Thursday, November 8, 2012

My Testimony: Trying to Stab God in the Heart


Almost fourteen years ago, I was sitting in a youth class on a Wednesday night at a church that I had been attending for about four years, questioning how God could claim to be who He is.  My parents were involved in various auxiliaries and I was at church three to four times a week.  In all of our church-going, my family couldn't seem to grasp the concept of carrying their salvation home.  Our house was filled with hell.  

My parents divorced, my mom left us, then my dad checked out.  Shortly after they swapped roles and my dad left and my mom checked out.  I was ten, scared, and trying to care for my two-year-old brother.  My mom then married one of the reasons for my parent's divorce, only cutting us innocents even the deeper and compounding issue on issue.

How could God really care?  How could He let so much happen to children?  Anger became my armor and bitterness my shield.  I was fed-up with the mess that the adults in my life had created, leaving me to pick up the pieces.

I sat on a bench, checked out from the lesson being taught, screaming on the inside.  Seething with venom for this God who could allow such things.  That sat by why I felt like I was bleeding to death.  Where was my rescue?  Where was my salvation now?

Knowing that blaspheming the Holy Spirit was the only true way to concrete the void between me and this God, I tried.  I tried several times to figure out how to complete the separation.  Spitting in God's face as the internal dialogue raged on inside of me despite my calm demeanor on the outside.

Class ends.  Church is dismissed.  And in my innermost darkness, I sense a stirring.  Before I could get out of his reach, God's messenger came.  A youth minister who was a little too enthusiastic for most people's taste.  He began to look at me with piercing eyes, causing me to shift in my discomfort, and then began to share in my internal conversation without being invited or informed of its existence.

"You do care."  My insides trembled.  No I didn't.  I didn't care anymore.  God obviously didn't care.  Look at what He allowed to happen.  

"You do care and so does He."  The tears began to warm my ducts as I fought to not let them expose themselves.  How dare he chime in on something he knew nothing about.  Something He knew nothing about.

Within a few moments, the minister's words began to pull back the veil of the infected wounds of my heart.  Then the most amazing thing happened...God revealed himself.

No I didn't see God in the room, but I felt His hand touch my heart.  I felt His love surround me on every side, inside and out.  I no longer had control of my emotions...tears fell, my heart bled, and a warm sensation set over me.  All of a sudden, the very accusations I set against Him, were voided.  He did care.  He cared enough to not just send His Son in preparation for our separation, but to track me, pursue me, to hold me while I kicked and screamed in His arms as the infection was lanced out of my wounds.

He took a little girl who hated the world.  Hated her parents and tried to hate He who loved her.  Who actively sought separation while He continued to pursue her.  That night I was saved from all that held me down.  As I tried to stab Him in the heart, He started healing the broken places.

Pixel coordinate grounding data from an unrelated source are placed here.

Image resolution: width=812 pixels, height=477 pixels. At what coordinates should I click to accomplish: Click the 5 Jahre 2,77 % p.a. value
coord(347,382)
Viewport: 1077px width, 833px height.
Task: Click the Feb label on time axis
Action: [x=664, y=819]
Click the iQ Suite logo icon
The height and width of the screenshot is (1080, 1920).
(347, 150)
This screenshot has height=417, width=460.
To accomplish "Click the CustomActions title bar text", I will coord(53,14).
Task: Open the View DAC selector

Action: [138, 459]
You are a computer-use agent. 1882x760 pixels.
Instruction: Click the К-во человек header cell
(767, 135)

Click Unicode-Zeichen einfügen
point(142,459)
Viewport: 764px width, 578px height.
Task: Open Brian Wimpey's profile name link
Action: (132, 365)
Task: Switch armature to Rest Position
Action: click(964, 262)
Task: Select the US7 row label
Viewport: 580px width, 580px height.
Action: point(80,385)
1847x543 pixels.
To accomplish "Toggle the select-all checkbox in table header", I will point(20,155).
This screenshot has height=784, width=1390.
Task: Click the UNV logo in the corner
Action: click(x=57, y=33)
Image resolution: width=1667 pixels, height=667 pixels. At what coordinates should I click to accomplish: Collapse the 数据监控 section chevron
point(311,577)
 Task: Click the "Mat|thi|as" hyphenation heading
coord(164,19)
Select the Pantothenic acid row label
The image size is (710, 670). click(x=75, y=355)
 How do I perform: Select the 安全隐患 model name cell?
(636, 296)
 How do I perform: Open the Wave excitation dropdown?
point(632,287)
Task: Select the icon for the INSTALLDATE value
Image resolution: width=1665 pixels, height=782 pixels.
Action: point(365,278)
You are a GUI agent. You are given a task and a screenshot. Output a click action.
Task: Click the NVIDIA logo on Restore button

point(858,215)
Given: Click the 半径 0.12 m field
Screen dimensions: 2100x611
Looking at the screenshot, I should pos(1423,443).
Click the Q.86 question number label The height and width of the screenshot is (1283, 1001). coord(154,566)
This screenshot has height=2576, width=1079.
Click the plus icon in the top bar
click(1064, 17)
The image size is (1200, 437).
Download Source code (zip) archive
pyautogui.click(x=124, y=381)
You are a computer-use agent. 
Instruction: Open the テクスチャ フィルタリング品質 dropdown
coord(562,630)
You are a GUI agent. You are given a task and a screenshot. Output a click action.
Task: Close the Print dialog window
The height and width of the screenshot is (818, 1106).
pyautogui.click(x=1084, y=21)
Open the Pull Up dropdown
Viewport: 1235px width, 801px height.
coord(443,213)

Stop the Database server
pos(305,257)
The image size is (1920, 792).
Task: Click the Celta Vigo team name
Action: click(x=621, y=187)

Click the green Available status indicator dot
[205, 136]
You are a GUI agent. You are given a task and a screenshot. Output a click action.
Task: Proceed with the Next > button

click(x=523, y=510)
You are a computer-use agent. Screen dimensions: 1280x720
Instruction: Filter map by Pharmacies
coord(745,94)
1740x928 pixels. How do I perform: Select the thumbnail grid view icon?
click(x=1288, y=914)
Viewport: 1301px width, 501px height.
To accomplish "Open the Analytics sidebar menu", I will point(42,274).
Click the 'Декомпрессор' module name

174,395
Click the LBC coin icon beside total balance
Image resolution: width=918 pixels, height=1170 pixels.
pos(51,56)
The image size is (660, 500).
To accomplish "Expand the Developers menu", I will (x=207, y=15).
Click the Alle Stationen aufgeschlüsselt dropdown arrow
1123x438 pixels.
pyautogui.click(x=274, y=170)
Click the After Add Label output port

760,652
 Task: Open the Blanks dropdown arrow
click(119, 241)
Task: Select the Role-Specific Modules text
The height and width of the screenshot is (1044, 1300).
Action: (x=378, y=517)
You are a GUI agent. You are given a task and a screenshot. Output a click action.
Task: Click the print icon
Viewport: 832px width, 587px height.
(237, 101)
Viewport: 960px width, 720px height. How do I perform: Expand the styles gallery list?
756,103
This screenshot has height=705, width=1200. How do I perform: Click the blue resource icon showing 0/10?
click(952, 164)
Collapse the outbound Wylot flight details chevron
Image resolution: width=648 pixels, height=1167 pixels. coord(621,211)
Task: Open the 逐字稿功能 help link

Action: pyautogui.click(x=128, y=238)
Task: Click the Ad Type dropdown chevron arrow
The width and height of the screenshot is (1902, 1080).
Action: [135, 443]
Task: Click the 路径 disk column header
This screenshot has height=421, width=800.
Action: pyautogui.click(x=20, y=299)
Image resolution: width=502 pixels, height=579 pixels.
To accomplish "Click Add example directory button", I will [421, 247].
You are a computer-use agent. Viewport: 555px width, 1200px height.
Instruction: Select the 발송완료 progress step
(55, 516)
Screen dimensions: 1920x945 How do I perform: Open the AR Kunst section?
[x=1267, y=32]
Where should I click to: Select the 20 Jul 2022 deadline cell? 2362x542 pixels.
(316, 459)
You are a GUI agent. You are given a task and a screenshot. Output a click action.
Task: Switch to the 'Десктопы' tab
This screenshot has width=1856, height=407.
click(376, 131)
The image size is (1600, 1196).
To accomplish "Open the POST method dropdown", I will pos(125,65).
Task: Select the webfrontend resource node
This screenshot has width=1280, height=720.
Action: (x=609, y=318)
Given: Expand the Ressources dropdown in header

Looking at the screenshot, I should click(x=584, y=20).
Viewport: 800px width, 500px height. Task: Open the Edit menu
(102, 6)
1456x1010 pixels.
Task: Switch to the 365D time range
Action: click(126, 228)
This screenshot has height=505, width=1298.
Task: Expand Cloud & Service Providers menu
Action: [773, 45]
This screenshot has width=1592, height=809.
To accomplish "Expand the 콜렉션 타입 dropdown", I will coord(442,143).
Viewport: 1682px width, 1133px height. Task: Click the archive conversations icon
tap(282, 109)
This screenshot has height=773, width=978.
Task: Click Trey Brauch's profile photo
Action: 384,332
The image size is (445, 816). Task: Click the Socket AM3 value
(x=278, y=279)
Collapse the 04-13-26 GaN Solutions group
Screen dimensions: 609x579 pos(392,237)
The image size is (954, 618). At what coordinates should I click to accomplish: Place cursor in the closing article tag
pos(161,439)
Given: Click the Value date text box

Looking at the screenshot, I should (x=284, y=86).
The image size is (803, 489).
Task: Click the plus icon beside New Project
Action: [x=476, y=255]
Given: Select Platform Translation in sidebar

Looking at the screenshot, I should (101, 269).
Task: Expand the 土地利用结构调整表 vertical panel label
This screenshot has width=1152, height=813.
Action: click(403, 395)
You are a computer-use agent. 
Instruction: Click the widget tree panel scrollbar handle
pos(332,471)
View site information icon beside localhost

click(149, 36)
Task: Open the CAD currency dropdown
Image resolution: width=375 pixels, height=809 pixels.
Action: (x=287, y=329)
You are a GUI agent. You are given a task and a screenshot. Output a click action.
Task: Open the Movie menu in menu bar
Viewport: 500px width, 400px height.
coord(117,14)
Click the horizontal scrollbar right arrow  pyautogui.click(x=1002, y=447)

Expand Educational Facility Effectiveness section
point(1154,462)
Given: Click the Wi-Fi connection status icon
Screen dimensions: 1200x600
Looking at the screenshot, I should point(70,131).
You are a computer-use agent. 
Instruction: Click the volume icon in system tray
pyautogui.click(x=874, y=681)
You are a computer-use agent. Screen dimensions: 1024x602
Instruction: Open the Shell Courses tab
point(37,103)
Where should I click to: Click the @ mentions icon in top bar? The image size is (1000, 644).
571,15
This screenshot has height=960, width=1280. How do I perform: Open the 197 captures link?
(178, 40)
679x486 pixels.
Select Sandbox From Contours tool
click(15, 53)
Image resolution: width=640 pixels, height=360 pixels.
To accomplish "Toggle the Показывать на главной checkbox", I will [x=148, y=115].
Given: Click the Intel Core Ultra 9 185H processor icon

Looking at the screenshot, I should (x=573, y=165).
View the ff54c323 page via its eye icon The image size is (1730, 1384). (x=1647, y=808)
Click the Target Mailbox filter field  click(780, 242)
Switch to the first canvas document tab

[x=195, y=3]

He stopped the lives of other people that night to reach out and touch me.  He returned my venom with an overwhelming flood of love.

Then He took my heart in His hands and gently started reactivating the dead the places.  He didn't give me a lecture.  He didn't look disapprovingly at me.  He just gently gave me life in all the dead places.

I was so bound.  I felt like a mummy in my own skin.  Completely wrapped up and unable to be anything worthwhile.  He loosed me inside of myself.  He freed me and told me of His creation [ME!].  Of the wonderful creature He created to walk in freedom and lead others to the place of His love.

Never condemning me.  Ever patient and gentle, continually washing me and keeping me.  Keeping me better than I could or ever have kept myself.

Fourteen years later, He has never forsaken me.  He has never been swayed by my tantrums or taken back His investment.  Despite my best arguments that I wasn't worth anything, He continues to show His greatness to me and in me.

The night I tried to stab God in the heart, He reached down and engulfed me in His love.  What a God I serve!

The journey has not been without bumps, but I have never been alone or unequipped to deal with all that has happened.  Even the darkest of days do not compare to the darkness that threatened to engulf me fourteen years ago.  Nor has His intervention and warm embrace been withheld from me since that day.